Le Nouveau-Monde, pas plus que l’ancien, n’est exempt en ce moment de périls et de causes de perturbation. D’un bout à l’autre de l’Amérique, on pourrait voir s’agiter bien des questions redoutables ; mais il n’est point certainement de pays qui, plus que le Mexique, soit assailli par toute sorte de complications, — et comme si ce n’était pas assez de l’anarchie intérieure qui désole toutes les provinces mexicaines depuis plus d’un an, il vient de s’y joindre une de ces difficultés qui surviennent toujours à point pour fournir un prétexte aux Américains : c’est au sujet de la vallée de Messilla, qui se trouve sur la frontière du Mexique et des États-Unis. D’après le traité qui a cédé diverses provinces mexicaines à l’Union après la guerre de 1846, la vallée de Messilla parait incontestablement appartenir au Mexique ; mais les autorités américaines l’ont fait envahir à main armée. Les autorités mexicaines, à leur tour, l’ont fait occuper de nouveau par la force, en expulsant les soldats américains. Le gouvernement de Washington a blâmé et destitué le gouverneur du Nouveau-Mexique, qui avait ordonné la première invasion ; mais en même temps il a envoyé un général pour reprendre possession de la vallée de Messilla. Cet incident, on le pense, a suffi pour soulever toutes les passions américaines et pour irriter, d’un autre côté, les susceptibilités nationales au Mexique, de telle sorte que, si un conflit s’engage entre les troupes des deux pays sur le point contesté et que le sang coule, il est peut-être assez difficile que la guerre n’éclate pas de nouveau d’une manière plus générale, surtout plus décisive qu’en 1846. Cette redoutable éventualité est d’autant moins facile à conjurer, que les gouvernemens semblent jusqu’ici peu disposés à se faire de mutuelles concessions. C’est le parti démocrate qui occupe le pouvoir aux États-Unis, on le sait, et on ne peut guère espérer qu’il laisse échapper l’occasion de satisfaire une ambition qui ne se déguise plus.
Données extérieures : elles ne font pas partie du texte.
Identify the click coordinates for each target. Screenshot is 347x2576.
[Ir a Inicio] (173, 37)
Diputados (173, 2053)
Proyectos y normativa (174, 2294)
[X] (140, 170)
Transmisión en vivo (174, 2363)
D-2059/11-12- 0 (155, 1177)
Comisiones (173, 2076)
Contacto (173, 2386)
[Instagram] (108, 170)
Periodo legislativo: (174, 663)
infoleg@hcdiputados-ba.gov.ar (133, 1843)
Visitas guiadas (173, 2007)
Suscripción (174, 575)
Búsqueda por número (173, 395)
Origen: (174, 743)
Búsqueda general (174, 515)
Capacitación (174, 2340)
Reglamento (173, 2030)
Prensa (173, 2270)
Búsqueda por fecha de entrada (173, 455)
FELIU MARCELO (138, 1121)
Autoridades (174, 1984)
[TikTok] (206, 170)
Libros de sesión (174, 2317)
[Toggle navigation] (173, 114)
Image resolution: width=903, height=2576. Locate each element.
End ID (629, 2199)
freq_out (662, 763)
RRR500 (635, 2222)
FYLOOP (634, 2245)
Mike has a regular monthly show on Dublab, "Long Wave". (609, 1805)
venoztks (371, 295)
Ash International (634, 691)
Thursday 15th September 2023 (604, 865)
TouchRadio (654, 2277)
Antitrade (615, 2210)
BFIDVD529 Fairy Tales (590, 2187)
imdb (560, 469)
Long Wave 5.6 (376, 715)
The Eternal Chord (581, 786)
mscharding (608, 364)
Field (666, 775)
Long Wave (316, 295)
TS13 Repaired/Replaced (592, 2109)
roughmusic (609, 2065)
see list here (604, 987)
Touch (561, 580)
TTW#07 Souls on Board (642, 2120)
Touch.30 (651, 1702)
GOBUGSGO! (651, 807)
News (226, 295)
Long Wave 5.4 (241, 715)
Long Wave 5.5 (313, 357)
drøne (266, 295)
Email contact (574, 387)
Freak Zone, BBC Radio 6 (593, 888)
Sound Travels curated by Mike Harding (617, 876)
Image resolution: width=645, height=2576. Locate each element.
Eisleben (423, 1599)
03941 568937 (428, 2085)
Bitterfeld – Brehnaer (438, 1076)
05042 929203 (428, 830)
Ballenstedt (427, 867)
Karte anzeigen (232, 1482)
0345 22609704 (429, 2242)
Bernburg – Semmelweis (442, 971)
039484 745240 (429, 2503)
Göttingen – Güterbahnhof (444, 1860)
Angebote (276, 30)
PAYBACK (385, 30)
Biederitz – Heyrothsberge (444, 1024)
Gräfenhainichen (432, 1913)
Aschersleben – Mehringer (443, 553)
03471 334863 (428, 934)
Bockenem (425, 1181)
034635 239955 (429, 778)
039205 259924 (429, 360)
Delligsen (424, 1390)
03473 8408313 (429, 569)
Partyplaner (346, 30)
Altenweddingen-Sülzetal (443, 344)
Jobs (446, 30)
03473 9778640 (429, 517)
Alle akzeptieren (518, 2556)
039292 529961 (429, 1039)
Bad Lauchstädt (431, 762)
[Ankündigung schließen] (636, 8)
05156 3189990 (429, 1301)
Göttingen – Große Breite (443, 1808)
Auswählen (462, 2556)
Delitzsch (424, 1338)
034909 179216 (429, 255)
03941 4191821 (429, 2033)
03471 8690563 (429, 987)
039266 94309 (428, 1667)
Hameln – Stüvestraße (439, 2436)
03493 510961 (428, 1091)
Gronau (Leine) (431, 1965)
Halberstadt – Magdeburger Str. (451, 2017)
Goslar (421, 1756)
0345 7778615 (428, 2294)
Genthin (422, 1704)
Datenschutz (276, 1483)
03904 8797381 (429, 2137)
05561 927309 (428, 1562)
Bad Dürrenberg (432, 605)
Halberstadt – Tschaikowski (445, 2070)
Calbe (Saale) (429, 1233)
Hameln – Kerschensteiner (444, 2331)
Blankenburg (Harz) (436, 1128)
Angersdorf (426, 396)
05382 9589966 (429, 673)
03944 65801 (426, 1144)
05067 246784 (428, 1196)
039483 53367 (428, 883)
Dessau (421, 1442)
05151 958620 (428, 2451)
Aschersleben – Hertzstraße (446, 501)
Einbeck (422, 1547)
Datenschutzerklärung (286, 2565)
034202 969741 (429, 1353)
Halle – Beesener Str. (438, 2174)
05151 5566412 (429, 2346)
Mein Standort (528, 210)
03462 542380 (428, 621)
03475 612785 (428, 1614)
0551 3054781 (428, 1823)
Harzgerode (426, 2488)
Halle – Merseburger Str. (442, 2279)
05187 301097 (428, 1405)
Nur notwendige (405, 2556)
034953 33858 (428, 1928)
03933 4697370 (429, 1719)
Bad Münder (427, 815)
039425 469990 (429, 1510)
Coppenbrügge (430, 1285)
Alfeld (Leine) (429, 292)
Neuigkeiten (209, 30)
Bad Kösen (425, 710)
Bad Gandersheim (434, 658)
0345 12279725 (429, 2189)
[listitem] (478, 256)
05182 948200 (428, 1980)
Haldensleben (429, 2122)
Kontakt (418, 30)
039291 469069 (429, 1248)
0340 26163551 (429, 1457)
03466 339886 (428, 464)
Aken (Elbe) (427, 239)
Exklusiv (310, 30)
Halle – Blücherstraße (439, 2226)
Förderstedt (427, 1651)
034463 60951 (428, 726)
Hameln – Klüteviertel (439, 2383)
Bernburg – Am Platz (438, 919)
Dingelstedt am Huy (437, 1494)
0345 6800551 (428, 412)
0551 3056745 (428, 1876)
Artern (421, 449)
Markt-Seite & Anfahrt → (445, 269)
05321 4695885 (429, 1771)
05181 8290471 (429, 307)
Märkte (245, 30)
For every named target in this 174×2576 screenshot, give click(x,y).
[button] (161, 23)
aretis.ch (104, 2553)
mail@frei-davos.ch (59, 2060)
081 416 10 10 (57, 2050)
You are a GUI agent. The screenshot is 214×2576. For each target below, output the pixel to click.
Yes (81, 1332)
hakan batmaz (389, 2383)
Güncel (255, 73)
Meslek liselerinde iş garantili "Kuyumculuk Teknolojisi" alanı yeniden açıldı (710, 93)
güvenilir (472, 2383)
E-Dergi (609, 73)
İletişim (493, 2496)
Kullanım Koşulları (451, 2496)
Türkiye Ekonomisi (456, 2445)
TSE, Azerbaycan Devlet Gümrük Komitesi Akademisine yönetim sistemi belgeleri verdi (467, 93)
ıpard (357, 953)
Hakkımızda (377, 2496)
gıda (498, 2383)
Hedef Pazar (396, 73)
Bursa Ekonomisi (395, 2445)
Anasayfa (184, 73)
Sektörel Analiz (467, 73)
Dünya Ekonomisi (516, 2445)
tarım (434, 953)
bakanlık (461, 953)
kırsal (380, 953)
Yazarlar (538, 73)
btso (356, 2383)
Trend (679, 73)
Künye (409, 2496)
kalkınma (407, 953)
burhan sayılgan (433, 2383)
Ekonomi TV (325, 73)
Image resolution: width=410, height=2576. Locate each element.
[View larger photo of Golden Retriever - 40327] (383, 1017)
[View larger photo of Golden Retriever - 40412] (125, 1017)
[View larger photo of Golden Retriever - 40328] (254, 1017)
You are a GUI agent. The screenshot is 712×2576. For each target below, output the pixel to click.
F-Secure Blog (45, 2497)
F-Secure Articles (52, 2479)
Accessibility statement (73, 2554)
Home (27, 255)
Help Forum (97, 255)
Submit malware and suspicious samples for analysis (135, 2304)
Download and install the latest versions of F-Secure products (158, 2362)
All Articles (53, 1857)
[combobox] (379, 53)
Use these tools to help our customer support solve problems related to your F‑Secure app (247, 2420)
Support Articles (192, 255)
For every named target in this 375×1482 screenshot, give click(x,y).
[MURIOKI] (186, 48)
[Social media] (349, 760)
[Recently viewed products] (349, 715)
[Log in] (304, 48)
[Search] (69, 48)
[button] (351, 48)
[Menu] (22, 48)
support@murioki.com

D’un autre côté, le général Santa-Anna, depuis qu’il est rentré au Mexique et qu’il a repris la dictature, semble prendre à tâche de préparer une nouvelle lutte. Cependant cette lutte, quelle autre issue peut-elle avoir que la ruine complète du Mexique déjà à demi dissous par l’anarchie ? C’est le triste, mais infaillible dénoûment d’une guerre inégale qui serait entreprise aujourd’hui.

Dans ces conditions, il est facile de le comprendre, il reste assez peu de chances pour la solution de la question de l’isthme de Tehuantepec, qui avait été récemment l’objet d’un nouveau traité. Si l’on s’en souvient, le 14 mai 1852, un décret du congrès général de Mexico autorisait le gouvernement à faire une concession nouvelle de la ligne de communication interocéanique. Cette concession a été faite à une compagnie mixte, composée d’Américains et de Mexicains. C’est sur la base de ce traité de concession qu’une convention a été signée à Mexico, le 21 mars dernier, par deux délégués du gouvernement mexicain et par M. Conkling pour le gouvernement de Washington. D’après ce traité, la voie de communication par l’isthme de Tehuantepec doit être libre et franche pour toutes les nations du globe. Maintenant c’est aux événemens à prononcer sur le sort de ce traité et peut-être sur le sort du Mexique.

ch. de mazade.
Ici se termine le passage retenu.